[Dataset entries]
══════

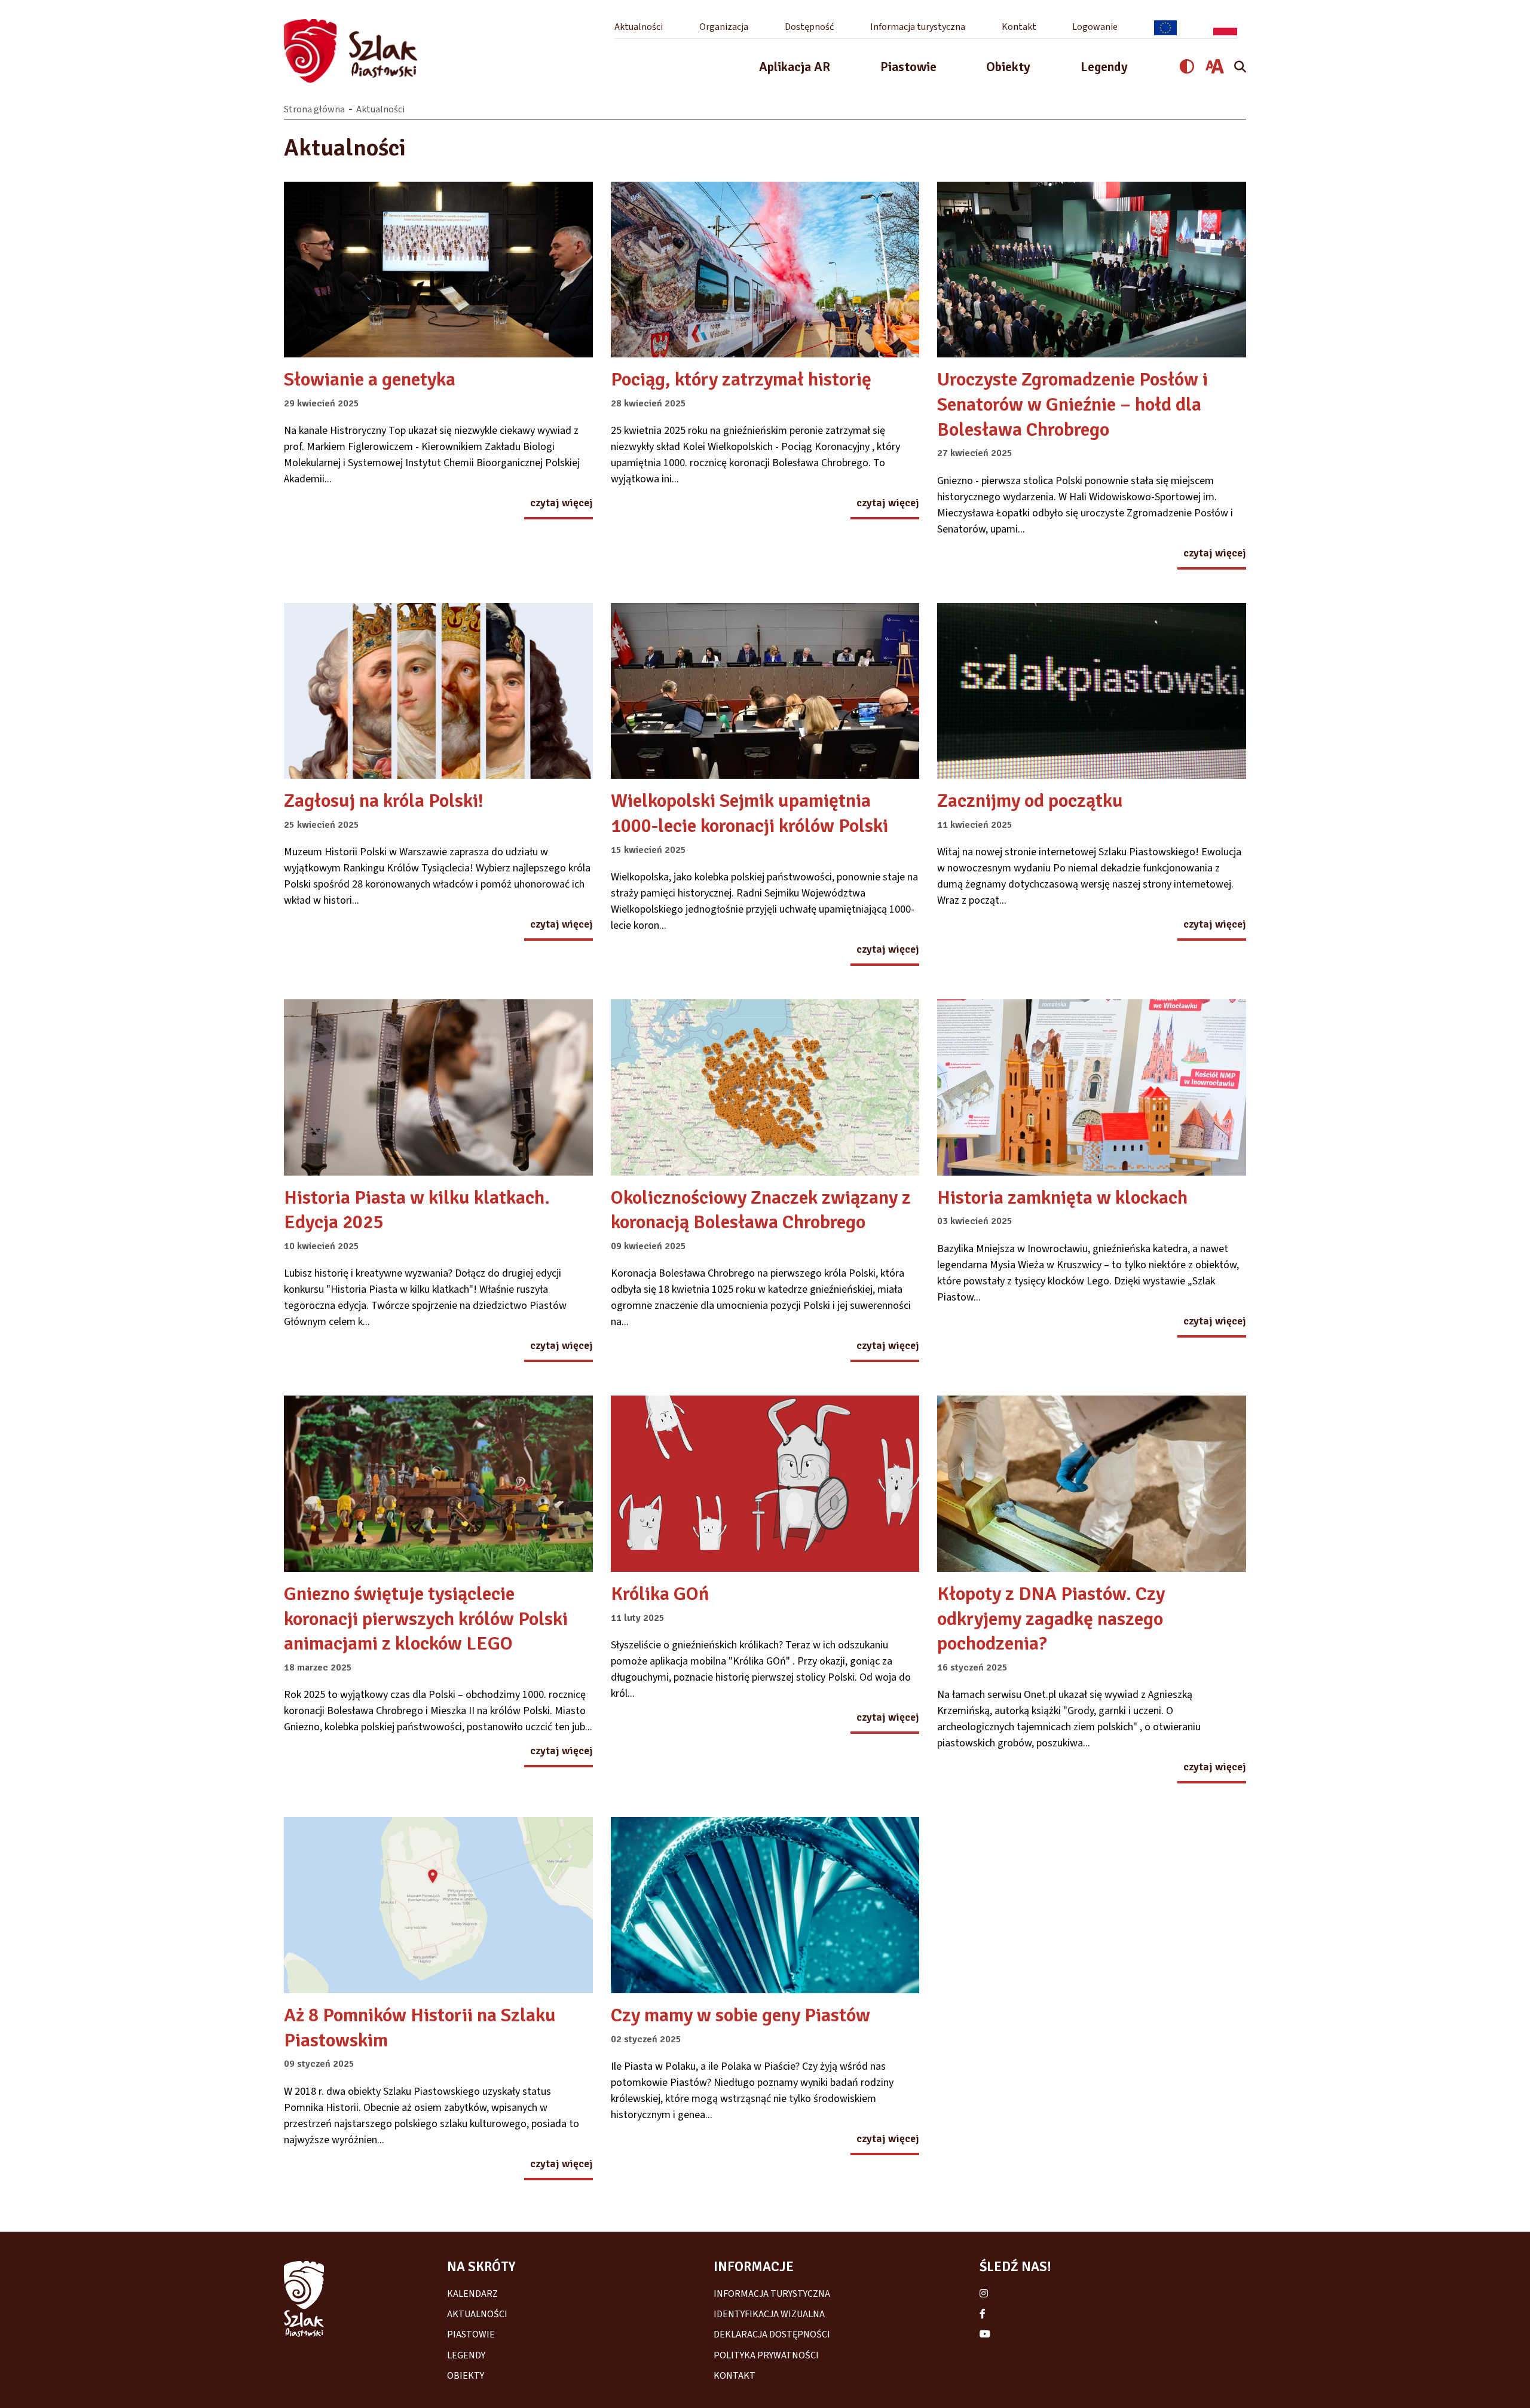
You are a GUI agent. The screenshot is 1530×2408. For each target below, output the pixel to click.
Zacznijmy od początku (1030, 800)
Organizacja (723, 26)
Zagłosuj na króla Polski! (384, 800)
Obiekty (1008, 67)
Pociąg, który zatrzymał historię (741, 379)
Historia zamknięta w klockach (1062, 1197)
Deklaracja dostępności (772, 2334)
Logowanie (1095, 26)
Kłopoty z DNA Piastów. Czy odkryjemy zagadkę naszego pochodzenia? (1051, 1618)
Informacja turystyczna (917, 26)
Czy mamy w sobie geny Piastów (740, 2015)
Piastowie (908, 67)
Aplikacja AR (794, 67)
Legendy (1104, 67)
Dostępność (809, 26)
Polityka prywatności (766, 2355)
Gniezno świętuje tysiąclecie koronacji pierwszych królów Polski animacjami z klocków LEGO (426, 1618)
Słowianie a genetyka (369, 379)
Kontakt (1019, 26)
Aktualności (638, 26)
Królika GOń (660, 1593)
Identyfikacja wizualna (769, 2314)
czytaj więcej (561, 503)
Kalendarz (472, 2293)
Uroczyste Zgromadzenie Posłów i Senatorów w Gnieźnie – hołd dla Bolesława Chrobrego (1072, 404)
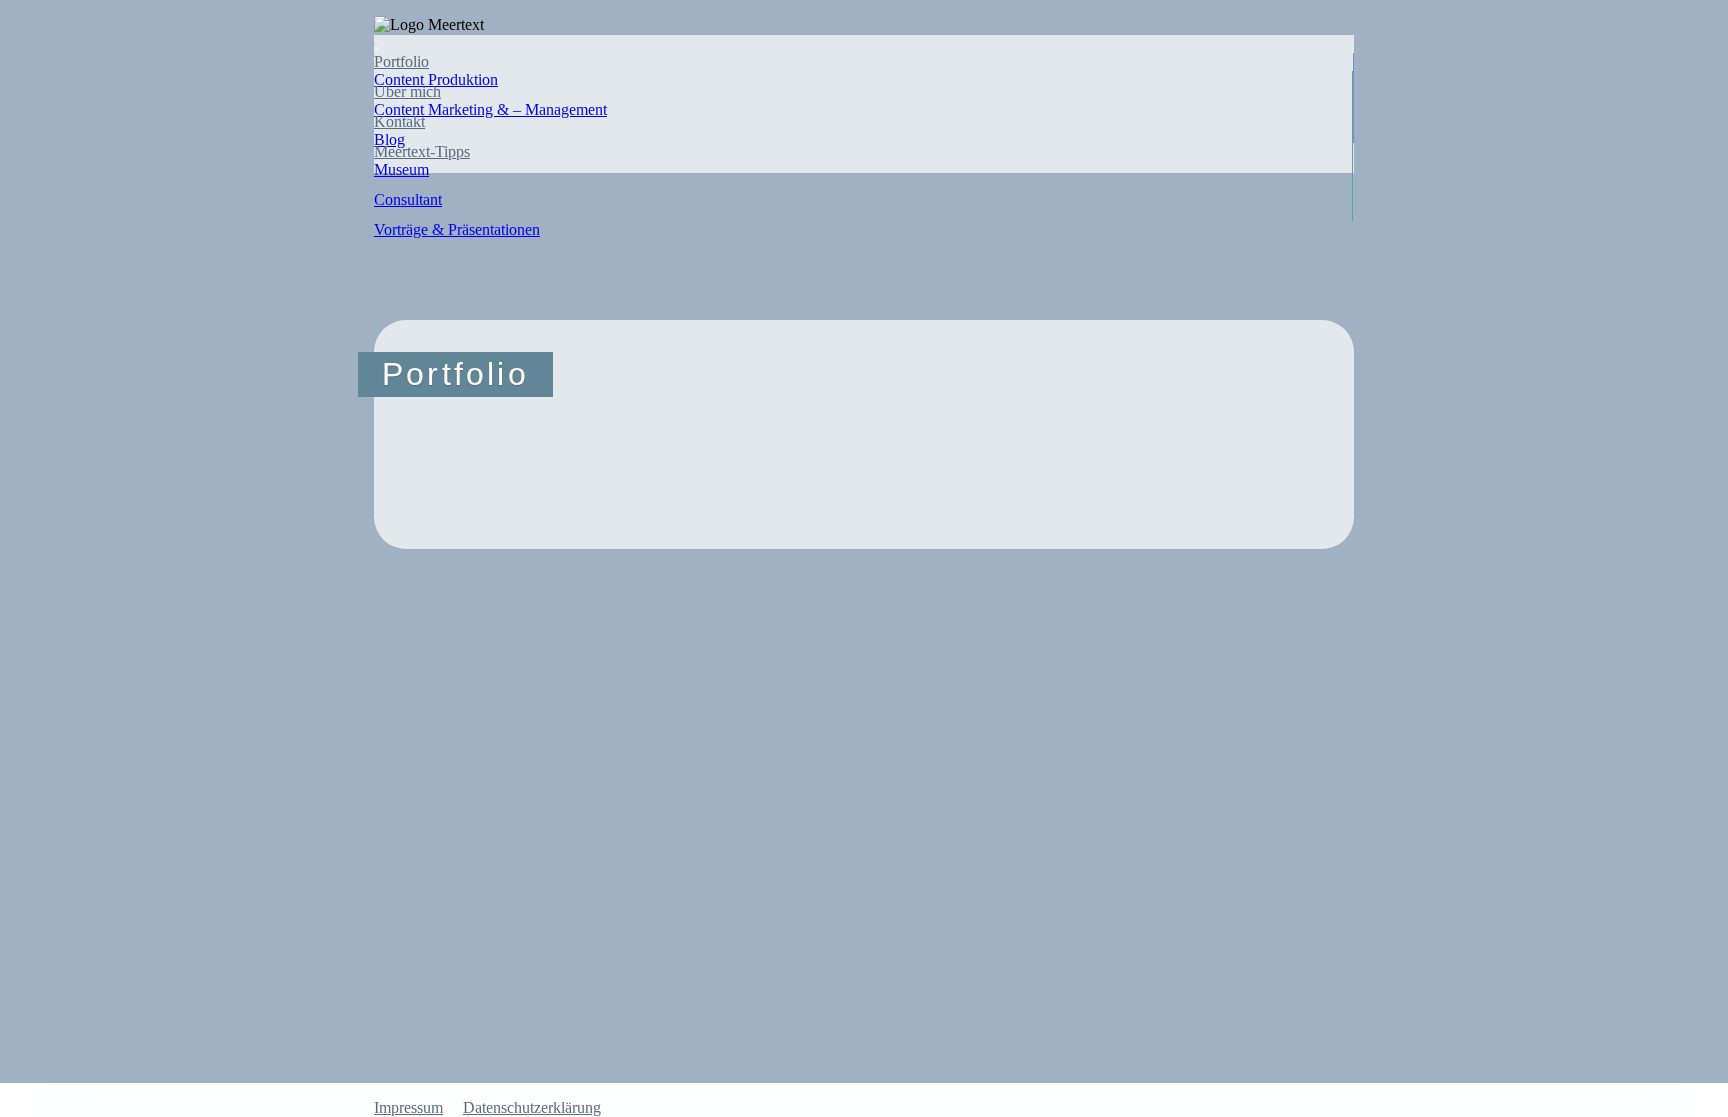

══════

# [EXERCISE DETAILS]
Please copy the data shown above word for word, omitting the pictures.

# [FINISHED EXERCISE]
You are a GUI agent. The screenshot is 1530×2408. For each target below, output the pixel to click.
Zacznijmy od początku (1030, 800)
Organizacja (723, 26)
Zagłosuj na króla Polski! (384, 800)
Obiekty (1008, 67)
Pociąg, który zatrzymał historię (741, 379)
Historia zamknięta w klockach (1062, 1197)
Deklaracja dostępności (772, 2334)
Logowanie (1095, 26)
Kłopoty z DNA Piastów. Czy odkryjemy zagadkę naszego pochodzenia? (1051, 1618)
Informacja turystyczna (917, 26)
Czy mamy w sobie geny Piastów (740, 2015)
Piastowie (908, 67)
Aplikacja AR (794, 67)
Legendy (1104, 67)
Dostępność (809, 26)
Polityka prywatności (766, 2355)
Gniezno świętuje tysiąclecie koronacji pierwszych królów Polski animacjami z klocków LEGO (426, 1618)
Słowianie a genetyka (369, 379)
Kontakt (1019, 26)
Aktualności (638, 26)
Królika GOń (660, 1593)
Identyfikacja wizualna (769, 2314)
czytaj więcej (561, 503)
Kalendarz (472, 2293)
Uroczyste Zgromadzenie Posłów i Senatorów w Gnieźnie – hołd dla Bolesława Chrobrego (1072, 404)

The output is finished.